◆ Work to be completed ◆
Please transcribe exactly the lines from the line holding "The image size" through the end of the data below, and skip any pictures.

━━━━━━━━━━

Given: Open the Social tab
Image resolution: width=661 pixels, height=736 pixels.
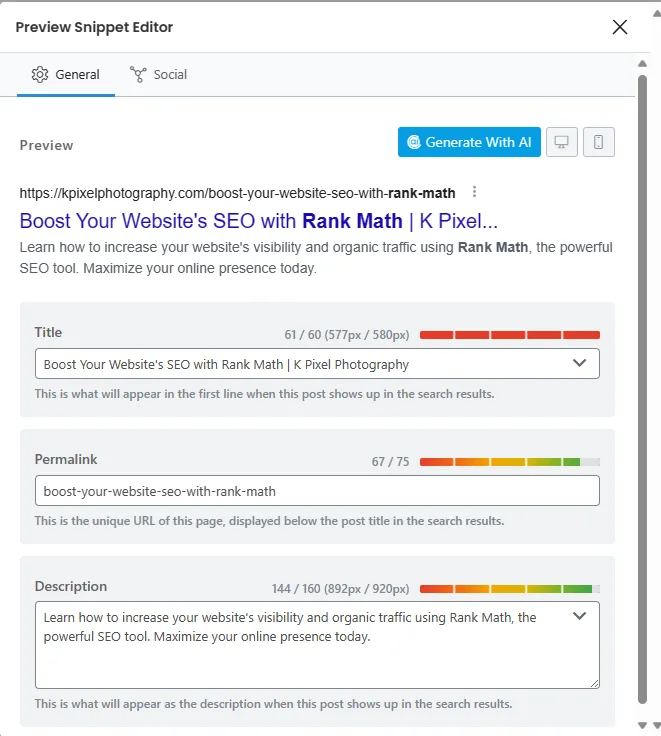Looking at the screenshot, I should 158,75.
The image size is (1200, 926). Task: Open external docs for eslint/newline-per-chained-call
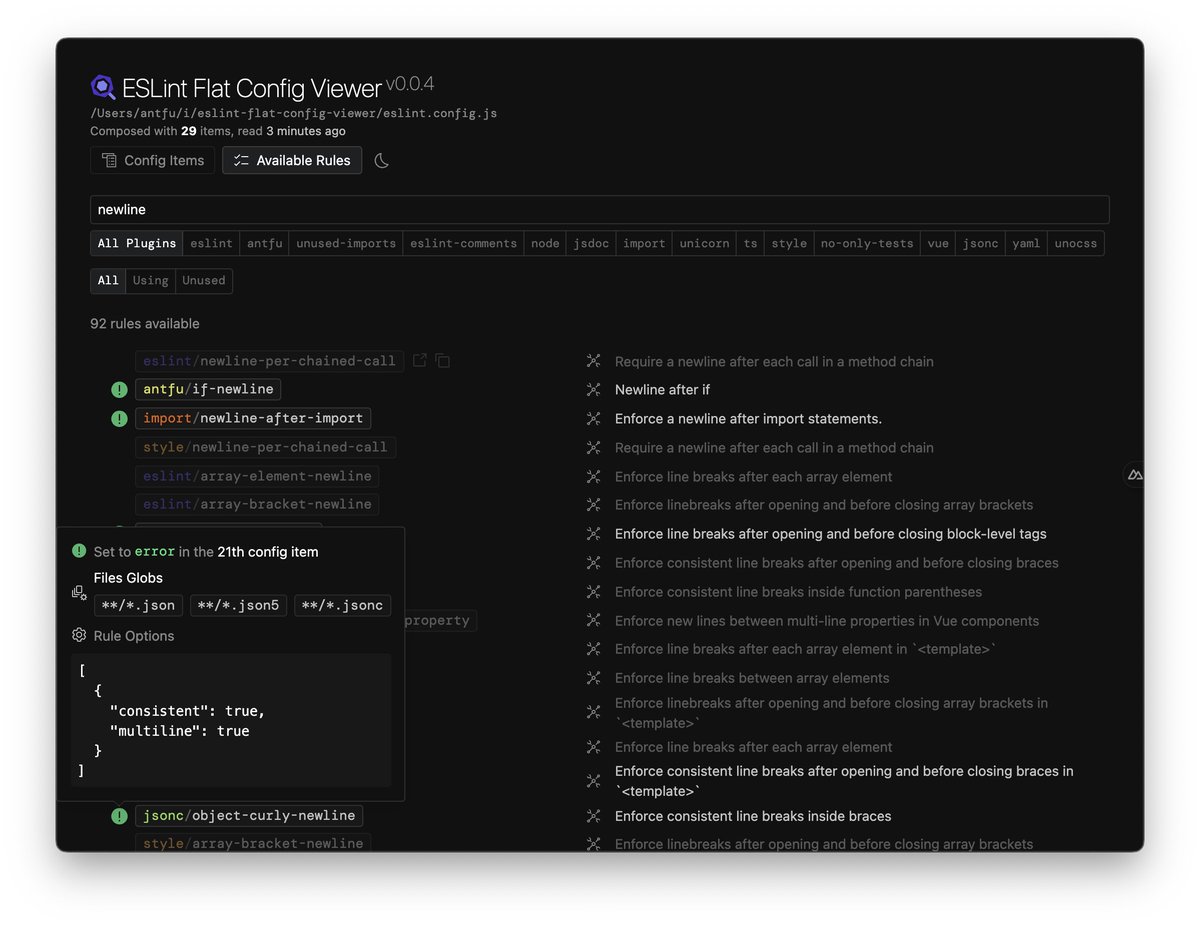click(x=419, y=360)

━━━━━━━━━━

◆ Task output ◆
The image size is (1200, 926). Task: Open external docs for eslint/newline-per-chained-call
click(x=419, y=360)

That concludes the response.